The winners are companies such as Reunert, which has seen a spike in demand for its renewable energy products and the order book is the highest it’s ever been. Construction companies are also coming out tops, given that they don’t run off Eskom power but rather use generators and diesel to operate.
Regardless of where they sit in the spectrum of load-shedding impact, all the companies that we are engaging with are actively investing in renewable sources of energy to mitigate the broader impact, given the depth of the crisis we’re facing, a lack of any effective measures being taken as part of Eskom’s turnaround plan and significant reservations around the sustainability of Eskom’s business model.
Just transition at risk
This is what makes the new electricity minister’s existing coal plant extension plans all the more confounding.
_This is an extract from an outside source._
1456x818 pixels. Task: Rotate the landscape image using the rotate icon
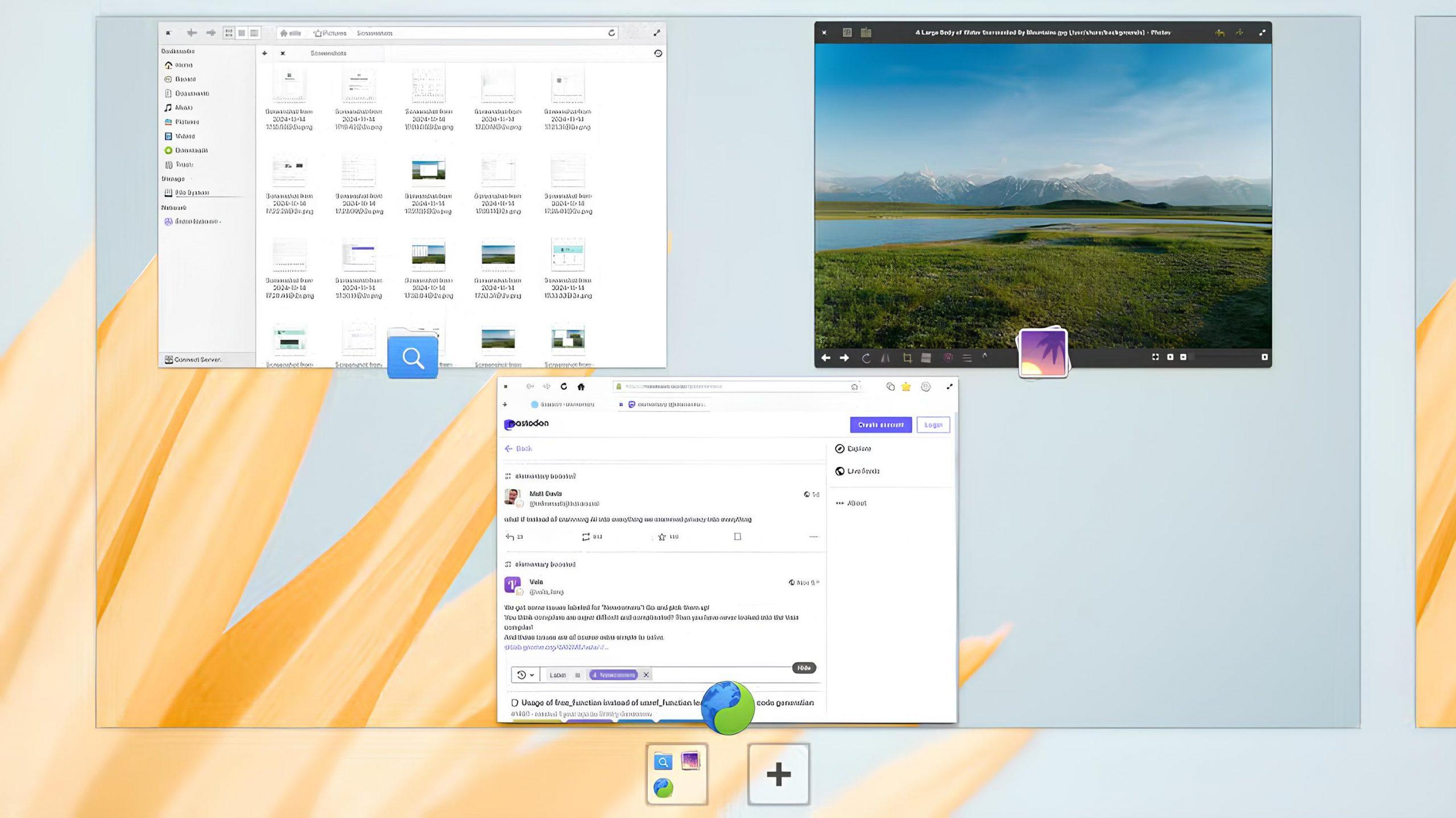866,357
We do not have sufficient public funds to support these plans, and private funding is simply not being directed at power plants’ life extensions. The risk is that the country will miss out on critical foreign investment funding that would ensure that we at least attempt a critically needed just transition, which we do not have the public funds for either.
Moreover, the power stations are already old (barring Kusile and Medupi). Old assets are inefficient, and extending the life of these plants could be relatively more costly in the long run than just decommissioning them as planned and adding new green generation capacity. The initial plan was to decommission and repurpose the power plants for renewable energy generation capacity. The grid capacity from the decommissioned power stations could have also been used for new renewable energies. The electricity minister’s plan is going backwards.
Eskom’s business model as it now stands is unsustainable. Unfortunately, its financial position will only continue to deteriorate unless it can fix the operational performance of the power plants and root out corruption.
Elections are in 2024 and it is therefore as critical for the ANC that the governing party find a solution to the load-shedding crisis as it is for average citizens. We can only hope that they apply effective and sustainable solutions rather than just plastering over the cracks. To date, it appears that this has been the strategy.
• Mongwe is an investment analyst at Old Mutual Investment Group.